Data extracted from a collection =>
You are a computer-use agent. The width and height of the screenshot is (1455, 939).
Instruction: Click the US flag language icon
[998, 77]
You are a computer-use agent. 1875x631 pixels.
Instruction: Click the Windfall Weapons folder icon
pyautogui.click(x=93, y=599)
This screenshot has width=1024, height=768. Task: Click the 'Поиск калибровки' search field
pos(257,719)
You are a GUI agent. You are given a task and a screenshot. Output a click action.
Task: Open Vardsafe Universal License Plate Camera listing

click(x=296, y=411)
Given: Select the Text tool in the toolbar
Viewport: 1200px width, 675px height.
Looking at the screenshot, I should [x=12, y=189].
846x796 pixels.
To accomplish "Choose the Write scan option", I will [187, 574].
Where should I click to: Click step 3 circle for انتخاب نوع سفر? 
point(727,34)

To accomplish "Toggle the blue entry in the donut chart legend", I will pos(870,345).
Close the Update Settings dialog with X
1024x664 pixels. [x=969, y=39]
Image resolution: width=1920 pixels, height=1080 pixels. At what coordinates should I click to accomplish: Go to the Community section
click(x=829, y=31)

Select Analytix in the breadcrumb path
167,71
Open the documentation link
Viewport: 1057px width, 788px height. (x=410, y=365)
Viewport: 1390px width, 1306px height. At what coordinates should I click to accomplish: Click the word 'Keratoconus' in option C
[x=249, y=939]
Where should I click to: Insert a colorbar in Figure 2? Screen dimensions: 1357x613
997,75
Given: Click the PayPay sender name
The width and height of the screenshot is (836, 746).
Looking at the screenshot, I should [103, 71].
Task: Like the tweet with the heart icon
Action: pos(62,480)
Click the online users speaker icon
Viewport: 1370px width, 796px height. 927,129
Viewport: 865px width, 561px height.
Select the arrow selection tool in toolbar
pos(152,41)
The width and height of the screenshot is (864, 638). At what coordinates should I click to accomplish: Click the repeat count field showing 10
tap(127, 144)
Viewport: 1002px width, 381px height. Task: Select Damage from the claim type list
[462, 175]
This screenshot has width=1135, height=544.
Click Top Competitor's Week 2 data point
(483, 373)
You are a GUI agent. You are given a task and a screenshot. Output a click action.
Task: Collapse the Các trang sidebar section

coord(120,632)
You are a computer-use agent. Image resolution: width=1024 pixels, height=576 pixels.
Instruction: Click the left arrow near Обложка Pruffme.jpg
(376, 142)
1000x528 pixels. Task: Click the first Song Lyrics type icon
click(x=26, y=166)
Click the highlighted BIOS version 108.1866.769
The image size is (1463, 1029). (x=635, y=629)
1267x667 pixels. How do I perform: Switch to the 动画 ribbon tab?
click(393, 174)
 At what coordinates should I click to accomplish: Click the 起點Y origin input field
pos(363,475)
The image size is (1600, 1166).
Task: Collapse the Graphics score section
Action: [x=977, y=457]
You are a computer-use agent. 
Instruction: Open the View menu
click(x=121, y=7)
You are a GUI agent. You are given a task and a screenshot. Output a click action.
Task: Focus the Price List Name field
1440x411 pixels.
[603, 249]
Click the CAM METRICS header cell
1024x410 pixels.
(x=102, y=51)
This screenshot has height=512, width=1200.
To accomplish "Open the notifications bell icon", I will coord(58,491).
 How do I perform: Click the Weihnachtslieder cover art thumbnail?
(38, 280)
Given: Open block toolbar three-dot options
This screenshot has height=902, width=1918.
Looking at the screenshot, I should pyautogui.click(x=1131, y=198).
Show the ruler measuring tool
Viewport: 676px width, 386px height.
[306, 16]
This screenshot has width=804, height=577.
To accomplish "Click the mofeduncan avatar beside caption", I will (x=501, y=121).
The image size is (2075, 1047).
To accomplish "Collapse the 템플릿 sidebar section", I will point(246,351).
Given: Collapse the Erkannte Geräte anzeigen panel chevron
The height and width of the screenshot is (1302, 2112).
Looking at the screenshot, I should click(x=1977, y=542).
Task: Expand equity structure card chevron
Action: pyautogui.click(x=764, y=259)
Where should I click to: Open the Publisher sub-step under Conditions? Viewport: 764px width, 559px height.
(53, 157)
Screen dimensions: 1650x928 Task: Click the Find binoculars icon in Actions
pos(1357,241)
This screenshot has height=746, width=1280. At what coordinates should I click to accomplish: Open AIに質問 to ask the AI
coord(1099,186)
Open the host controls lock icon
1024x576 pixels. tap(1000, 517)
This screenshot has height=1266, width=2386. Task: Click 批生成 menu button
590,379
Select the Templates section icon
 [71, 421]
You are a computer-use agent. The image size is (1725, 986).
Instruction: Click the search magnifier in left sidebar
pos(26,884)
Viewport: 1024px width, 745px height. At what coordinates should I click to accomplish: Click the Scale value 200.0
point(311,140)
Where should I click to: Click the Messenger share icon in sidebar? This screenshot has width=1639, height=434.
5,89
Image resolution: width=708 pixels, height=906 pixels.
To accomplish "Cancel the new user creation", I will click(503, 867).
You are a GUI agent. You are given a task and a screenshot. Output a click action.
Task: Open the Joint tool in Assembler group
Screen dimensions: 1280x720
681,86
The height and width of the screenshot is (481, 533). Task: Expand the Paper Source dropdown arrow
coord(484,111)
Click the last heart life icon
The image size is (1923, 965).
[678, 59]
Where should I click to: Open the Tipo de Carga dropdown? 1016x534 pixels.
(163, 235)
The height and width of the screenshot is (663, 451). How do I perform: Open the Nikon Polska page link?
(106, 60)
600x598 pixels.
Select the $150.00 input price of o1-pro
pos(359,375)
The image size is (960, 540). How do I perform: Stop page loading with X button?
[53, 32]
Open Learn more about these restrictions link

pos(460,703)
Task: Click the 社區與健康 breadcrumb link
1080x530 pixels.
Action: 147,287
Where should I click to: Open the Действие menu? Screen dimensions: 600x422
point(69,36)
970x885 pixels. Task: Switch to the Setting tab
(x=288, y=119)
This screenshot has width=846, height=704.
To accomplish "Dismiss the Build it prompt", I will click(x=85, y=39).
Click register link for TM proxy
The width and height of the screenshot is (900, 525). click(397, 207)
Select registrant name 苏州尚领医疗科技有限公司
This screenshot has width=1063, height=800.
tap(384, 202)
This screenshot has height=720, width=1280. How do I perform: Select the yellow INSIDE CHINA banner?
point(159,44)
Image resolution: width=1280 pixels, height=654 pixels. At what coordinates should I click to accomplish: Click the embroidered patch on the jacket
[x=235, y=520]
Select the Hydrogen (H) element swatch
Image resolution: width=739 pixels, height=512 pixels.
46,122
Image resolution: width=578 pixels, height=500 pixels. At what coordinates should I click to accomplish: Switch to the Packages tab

Exercise objective => Could you return exactly the lines above from the line with "Click the highlighted" to the line with "Click the CAM METRICS header cell", both included, and nothing else?

Finished task =>
Click the highlighted BIOS version 108.1866.769
The image size is (1463, 1029). (x=635, y=629)
1267x667 pixels. How do I perform: Switch to the 动画 ribbon tab?
click(393, 174)
 At what coordinates should I click to accomplish: Click the 起點Y origin input field
pos(363,475)
The image size is (1600, 1166).
Task: Collapse the Graphics score section
Action: [x=977, y=457]
You are a computer-use agent. 
Instruction: Open the View menu
click(x=121, y=7)
You are a GUI agent. You are given a task and a screenshot. Output a click action.
Task: Focus the Price List Name field
1440x411 pixels.
[603, 249]
Click the CAM METRICS header cell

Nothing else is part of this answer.